▼▼▼

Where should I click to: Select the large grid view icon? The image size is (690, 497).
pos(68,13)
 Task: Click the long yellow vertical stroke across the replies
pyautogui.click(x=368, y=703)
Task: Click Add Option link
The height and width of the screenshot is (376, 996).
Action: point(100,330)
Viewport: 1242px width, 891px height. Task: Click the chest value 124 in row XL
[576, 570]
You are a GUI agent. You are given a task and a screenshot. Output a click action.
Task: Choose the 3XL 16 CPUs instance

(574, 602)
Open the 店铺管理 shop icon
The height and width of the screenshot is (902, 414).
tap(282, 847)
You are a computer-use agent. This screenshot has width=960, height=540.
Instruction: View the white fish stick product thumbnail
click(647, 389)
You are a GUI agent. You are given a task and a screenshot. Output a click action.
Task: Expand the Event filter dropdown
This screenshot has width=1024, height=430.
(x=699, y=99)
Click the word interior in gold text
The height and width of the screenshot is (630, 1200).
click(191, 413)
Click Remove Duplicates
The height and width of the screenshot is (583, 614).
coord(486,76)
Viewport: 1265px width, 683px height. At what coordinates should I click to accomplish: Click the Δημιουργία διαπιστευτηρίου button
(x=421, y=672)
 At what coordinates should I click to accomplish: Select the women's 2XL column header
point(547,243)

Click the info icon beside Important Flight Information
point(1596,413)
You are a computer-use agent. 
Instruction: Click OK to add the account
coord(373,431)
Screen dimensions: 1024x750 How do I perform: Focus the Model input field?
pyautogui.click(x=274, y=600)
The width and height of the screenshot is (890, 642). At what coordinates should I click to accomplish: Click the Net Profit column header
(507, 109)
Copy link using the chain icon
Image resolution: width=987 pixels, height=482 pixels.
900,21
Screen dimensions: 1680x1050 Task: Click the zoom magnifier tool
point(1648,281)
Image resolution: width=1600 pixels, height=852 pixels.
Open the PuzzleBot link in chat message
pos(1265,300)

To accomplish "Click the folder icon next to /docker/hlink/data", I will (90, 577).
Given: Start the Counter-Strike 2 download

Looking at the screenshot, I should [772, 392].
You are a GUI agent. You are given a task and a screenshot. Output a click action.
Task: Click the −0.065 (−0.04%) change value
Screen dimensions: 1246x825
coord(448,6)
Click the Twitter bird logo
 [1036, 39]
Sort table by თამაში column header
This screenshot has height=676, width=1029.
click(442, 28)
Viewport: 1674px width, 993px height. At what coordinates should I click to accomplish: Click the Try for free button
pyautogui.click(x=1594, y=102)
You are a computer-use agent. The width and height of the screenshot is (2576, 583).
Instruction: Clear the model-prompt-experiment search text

▲▲▲

## TASK TO COMPLETE
A word-for-word copy of the full listing is required.

## RESPONSE TO THE TASK
Where should I click to: Select the large grid view icon? The image size is (690, 497).
pos(68,13)
 Task: Click the long yellow vertical stroke across the replies
pyautogui.click(x=368, y=703)
Task: Click Add Option link
The height and width of the screenshot is (376, 996).
Action: point(100,330)
Viewport: 1242px width, 891px height. Task: Click the chest value 124 in row XL
[576, 570]
You are a GUI agent. You are given a task and a screenshot. Output a click action.
Task: Choose the 3XL 16 CPUs instance

(574, 602)
Open the 店铺管理 shop icon
The height and width of the screenshot is (902, 414).
tap(282, 847)
You are a computer-use agent. This screenshot has width=960, height=540.
Instruction: View the white fish stick product thumbnail
click(647, 389)
You are a GUI agent. You are given a task and a screenshot. Output a click action.
Task: Expand the Event filter dropdown
This screenshot has width=1024, height=430.
(x=699, y=99)
Click the word interior in gold text
The height and width of the screenshot is (630, 1200).
click(191, 413)
Click Remove Duplicates
The height and width of the screenshot is (583, 614).
coord(486,76)
Viewport: 1265px width, 683px height. At what coordinates should I click to accomplish: Click the Δημιουργία διαπιστευτηρίου button
(x=421, y=672)
 At what coordinates should I click to accomplish: Select the women's 2XL column header
point(547,243)

Click the info icon beside Important Flight Information
point(1596,413)
You are a computer-use agent. 
Instruction: Click OK to add the account
coord(373,431)
Screen dimensions: 1024x750 How do I perform: Focus the Model input field?
pyautogui.click(x=274, y=600)
The width and height of the screenshot is (890, 642). At what coordinates should I click to accomplish: Click the Net Profit column header
(507, 109)
Copy link using the chain icon
Image resolution: width=987 pixels, height=482 pixels.
900,21
Screen dimensions: 1680x1050 Task: Click the zoom magnifier tool
point(1648,281)
Image resolution: width=1600 pixels, height=852 pixels.
Open the PuzzleBot link in chat message
pos(1265,300)

To accomplish "Click the folder icon next to /docker/hlink/data", I will (90, 577).
Given: Start the Counter-Strike 2 download

Looking at the screenshot, I should [772, 392].
You are a GUI agent. You are given a task and a screenshot. Output a click action.
Task: Click the −0.065 (−0.04%) change value
Screen dimensions: 1246x825
coord(448,6)
Click the Twitter bird logo
 [1036, 39]
Sort table by თამაში column header
This screenshot has height=676, width=1029.
click(442, 28)
Viewport: 1674px width, 993px height. At what coordinates should I click to accomplish: Click the Try for free button
pyautogui.click(x=1594, y=102)
You are a computer-use agent. The width and height of the screenshot is (2576, 583).
Instruction: Clear the model-prompt-experiment search text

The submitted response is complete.